_Aim of the exercise_
Copy the data below word for word, keeping every line and all spacing unchanged.

** start Data extract **

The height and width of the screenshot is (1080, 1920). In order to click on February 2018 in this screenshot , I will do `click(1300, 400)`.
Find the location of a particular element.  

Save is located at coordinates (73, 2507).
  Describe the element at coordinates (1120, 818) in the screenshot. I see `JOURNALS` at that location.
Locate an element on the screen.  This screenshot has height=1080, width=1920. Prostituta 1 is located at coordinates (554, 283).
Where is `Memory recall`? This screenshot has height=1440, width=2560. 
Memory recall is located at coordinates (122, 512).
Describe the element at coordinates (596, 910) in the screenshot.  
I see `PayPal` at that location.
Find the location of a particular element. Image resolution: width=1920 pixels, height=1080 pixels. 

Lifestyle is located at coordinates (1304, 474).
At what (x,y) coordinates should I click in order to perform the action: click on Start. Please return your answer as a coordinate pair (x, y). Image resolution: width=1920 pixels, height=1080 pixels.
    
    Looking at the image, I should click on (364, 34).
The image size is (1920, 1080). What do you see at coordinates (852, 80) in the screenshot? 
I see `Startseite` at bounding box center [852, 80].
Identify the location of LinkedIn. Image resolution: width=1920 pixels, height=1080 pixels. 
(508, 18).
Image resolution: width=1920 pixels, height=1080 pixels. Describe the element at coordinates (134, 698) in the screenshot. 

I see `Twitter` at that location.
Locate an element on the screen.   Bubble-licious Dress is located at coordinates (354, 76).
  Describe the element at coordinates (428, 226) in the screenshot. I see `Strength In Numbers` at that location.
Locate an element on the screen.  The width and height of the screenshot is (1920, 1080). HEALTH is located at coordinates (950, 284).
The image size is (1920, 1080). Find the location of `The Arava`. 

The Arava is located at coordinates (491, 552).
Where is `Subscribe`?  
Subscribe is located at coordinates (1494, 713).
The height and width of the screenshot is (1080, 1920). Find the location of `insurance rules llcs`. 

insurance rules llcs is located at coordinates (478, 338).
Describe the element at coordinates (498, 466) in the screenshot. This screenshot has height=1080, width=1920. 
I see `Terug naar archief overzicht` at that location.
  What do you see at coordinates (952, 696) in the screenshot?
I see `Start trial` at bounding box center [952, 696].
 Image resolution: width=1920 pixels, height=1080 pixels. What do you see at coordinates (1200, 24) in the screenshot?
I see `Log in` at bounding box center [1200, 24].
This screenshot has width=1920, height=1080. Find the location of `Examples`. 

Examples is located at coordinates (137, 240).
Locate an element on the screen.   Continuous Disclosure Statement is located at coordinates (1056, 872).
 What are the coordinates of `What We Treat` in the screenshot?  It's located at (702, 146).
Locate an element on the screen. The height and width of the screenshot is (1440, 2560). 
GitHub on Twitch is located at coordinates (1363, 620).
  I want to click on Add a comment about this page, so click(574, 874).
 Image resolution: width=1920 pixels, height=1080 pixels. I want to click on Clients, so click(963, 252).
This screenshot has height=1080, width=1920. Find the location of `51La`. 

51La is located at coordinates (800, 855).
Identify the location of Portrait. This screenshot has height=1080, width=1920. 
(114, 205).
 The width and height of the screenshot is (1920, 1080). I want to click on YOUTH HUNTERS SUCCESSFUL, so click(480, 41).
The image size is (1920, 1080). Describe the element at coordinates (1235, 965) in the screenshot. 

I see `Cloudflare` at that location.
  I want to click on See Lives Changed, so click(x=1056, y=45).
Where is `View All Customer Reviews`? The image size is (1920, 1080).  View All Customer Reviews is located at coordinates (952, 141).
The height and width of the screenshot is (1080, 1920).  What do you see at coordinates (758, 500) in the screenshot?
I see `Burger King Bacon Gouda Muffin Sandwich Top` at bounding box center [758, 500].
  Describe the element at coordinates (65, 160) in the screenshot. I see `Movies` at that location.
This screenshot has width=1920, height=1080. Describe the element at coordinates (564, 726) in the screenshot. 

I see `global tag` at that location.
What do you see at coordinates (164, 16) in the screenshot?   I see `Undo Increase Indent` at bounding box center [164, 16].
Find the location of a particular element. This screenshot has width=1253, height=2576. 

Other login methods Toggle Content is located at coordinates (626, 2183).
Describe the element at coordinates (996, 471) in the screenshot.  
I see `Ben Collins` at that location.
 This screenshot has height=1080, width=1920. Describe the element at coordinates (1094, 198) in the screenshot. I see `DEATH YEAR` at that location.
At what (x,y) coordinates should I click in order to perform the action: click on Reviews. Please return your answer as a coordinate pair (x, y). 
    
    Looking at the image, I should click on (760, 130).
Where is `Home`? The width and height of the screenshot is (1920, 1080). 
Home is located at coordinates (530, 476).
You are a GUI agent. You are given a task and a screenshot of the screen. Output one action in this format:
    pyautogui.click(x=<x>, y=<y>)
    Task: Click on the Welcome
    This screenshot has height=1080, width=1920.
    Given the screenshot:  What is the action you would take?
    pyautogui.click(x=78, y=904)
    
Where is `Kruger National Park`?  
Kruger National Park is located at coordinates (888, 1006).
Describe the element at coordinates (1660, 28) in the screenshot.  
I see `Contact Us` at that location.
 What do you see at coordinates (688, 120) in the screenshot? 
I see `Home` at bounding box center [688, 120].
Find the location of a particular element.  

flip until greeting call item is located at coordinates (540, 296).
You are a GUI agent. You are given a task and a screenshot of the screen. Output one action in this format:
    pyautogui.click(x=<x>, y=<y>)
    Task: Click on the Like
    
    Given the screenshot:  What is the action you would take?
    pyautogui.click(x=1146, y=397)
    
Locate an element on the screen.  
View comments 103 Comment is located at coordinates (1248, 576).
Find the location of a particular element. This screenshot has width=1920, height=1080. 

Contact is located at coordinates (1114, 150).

** end Data extract **

_Complete answer_
The height and width of the screenshot is (1080, 1920). In order to click on February 2018 in this screenshot , I will do `click(1300, 400)`.
Find the location of a particular element.  

Save is located at coordinates (73, 2507).
  Describe the element at coordinates (1120, 818) in the screenshot. I see `JOURNALS` at that location.
Locate an element on the screen.  This screenshot has height=1080, width=1920. Prostituta 1 is located at coordinates (554, 283).
Where is `Memory recall`? This screenshot has height=1440, width=2560. 
Memory recall is located at coordinates (122, 512).
Describe the element at coordinates (596, 910) in the screenshot.  
I see `PayPal` at that location.
Find the location of a particular element. Image resolution: width=1920 pixels, height=1080 pixels. 

Lifestyle is located at coordinates (1304, 474).
At what (x,y) coordinates should I click in order to perform the action: click on Start. Please return your answer as a coordinate pair (x, y). Image resolution: width=1920 pixels, height=1080 pixels.
    
    Looking at the image, I should click on (364, 34).
The image size is (1920, 1080). What do you see at coordinates (852, 80) in the screenshot? 
I see `Startseite` at bounding box center [852, 80].
Identify the location of LinkedIn. Image resolution: width=1920 pixels, height=1080 pixels. 
(508, 18).
Image resolution: width=1920 pixels, height=1080 pixels. Describe the element at coordinates (134, 698) in the screenshot. 

I see `Twitter` at that location.
Locate an element on the screen.   Bubble-licious Dress is located at coordinates (354, 76).
  Describe the element at coordinates (428, 226) in the screenshot. I see `Strength In Numbers` at that location.
Locate an element on the screen.  The width and height of the screenshot is (1920, 1080). HEALTH is located at coordinates (950, 284).
The image size is (1920, 1080). Find the location of `The Arava`. 

The Arava is located at coordinates (491, 552).
Where is `Subscribe`?  
Subscribe is located at coordinates (1494, 713).
The height and width of the screenshot is (1080, 1920). Find the location of `insurance rules llcs`. 

insurance rules llcs is located at coordinates (478, 338).
Describe the element at coordinates (498, 466) in the screenshot. This screenshot has height=1080, width=1920. 
I see `Terug naar archief overzicht` at that location.
  What do you see at coordinates (952, 696) in the screenshot?
I see `Start trial` at bounding box center [952, 696].
 Image resolution: width=1920 pixels, height=1080 pixels. What do you see at coordinates (1200, 24) in the screenshot?
I see `Log in` at bounding box center [1200, 24].
This screenshot has width=1920, height=1080. Find the location of `Examples`. 

Examples is located at coordinates (137, 240).
Locate an element on the screen.   Continuous Disclosure Statement is located at coordinates (1056, 872).
 What are the coordinates of `What We Treat` in the screenshot?  It's located at (702, 146).
Locate an element on the screen. The height and width of the screenshot is (1440, 2560). 
GitHub on Twitch is located at coordinates (1363, 620).
  I want to click on Add a comment about this page, so click(574, 874).
 Image resolution: width=1920 pixels, height=1080 pixels. I want to click on Clients, so click(963, 252).
This screenshot has height=1080, width=1920. Find the location of `51La`. 

51La is located at coordinates (800, 855).
Identify the location of Portrait. This screenshot has height=1080, width=1920. 
(114, 205).
 The width and height of the screenshot is (1920, 1080). I want to click on YOUTH HUNTERS SUCCESSFUL, so click(480, 41).
The image size is (1920, 1080). Describe the element at coordinates (1235, 965) in the screenshot. 

I see `Cloudflare` at that location.
  I want to click on See Lives Changed, so click(x=1056, y=45).
Where is `View All Customer Reviews`? The image size is (1920, 1080).  View All Customer Reviews is located at coordinates (952, 141).
The height and width of the screenshot is (1080, 1920).  What do you see at coordinates (758, 500) in the screenshot?
I see `Burger King Bacon Gouda Muffin Sandwich Top` at bounding box center [758, 500].
  Describe the element at coordinates (65, 160) in the screenshot. I see `Movies` at that location.
This screenshot has width=1920, height=1080. Describe the element at coordinates (564, 726) in the screenshot. 

I see `global tag` at that location.
What do you see at coordinates (164, 16) in the screenshot?   I see `Undo Increase Indent` at bounding box center [164, 16].
Find the location of a particular element. This screenshot has width=1253, height=2576. 

Other login methods Toggle Content is located at coordinates (626, 2183).
Describe the element at coordinates (996, 471) in the screenshot.  
I see `Ben Collins` at that location.
 This screenshot has height=1080, width=1920. Describe the element at coordinates (1094, 198) in the screenshot. I see `DEATH YEAR` at that location.
At what (x,y) coordinates should I click in order to perform the action: click on Reviews. Please return your answer as a coordinate pair (x, y). 
    
    Looking at the image, I should click on (760, 130).
Where is `Home`? The width and height of the screenshot is (1920, 1080). 
Home is located at coordinates (530, 476).
You are a GUI agent. You are given a task and a screenshot of the screen. Output one action in this format:
    pyautogui.click(x=<x>, y=<y>)
    Task: Click on the Welcome
    This screenshot has height=1080, width=1920.
    Given the screenshot:  What is the action you would take?
    pyautogui.click(x=78, y=904)
    
Where is `Kruger National Park`?  
Kruger National Park is located at coordinates (888, 1006).
Describe the element at coordinates (1660, 28) in the screenshot.  
I see `Contact Us` at that location.
 What do you see at coordinates (688, 120) in the screenshot? 
I see `Home` at bounding box center [688, 120].
Find the location of a particular element.  

flip until greeting call item is located at coordinates (540, 296).
You are a GUI agent. You are given a task and a screenshot of the screen. Output one action in this format:
    pyautogui.click(x=<x>, y=<y>)
    Task: Click on the Like
    
    Given the screenshot:  What is the action you would take?
    pyautogui.click(x=1146, y=397)
    
Locate an element on the screen.  
View comments 103 Comment is located at coordinates (1248, 576).
Find the location of a particular element. This screenshot has width=1920, height=1080. 

Contact is located at coordinates (1114, 150).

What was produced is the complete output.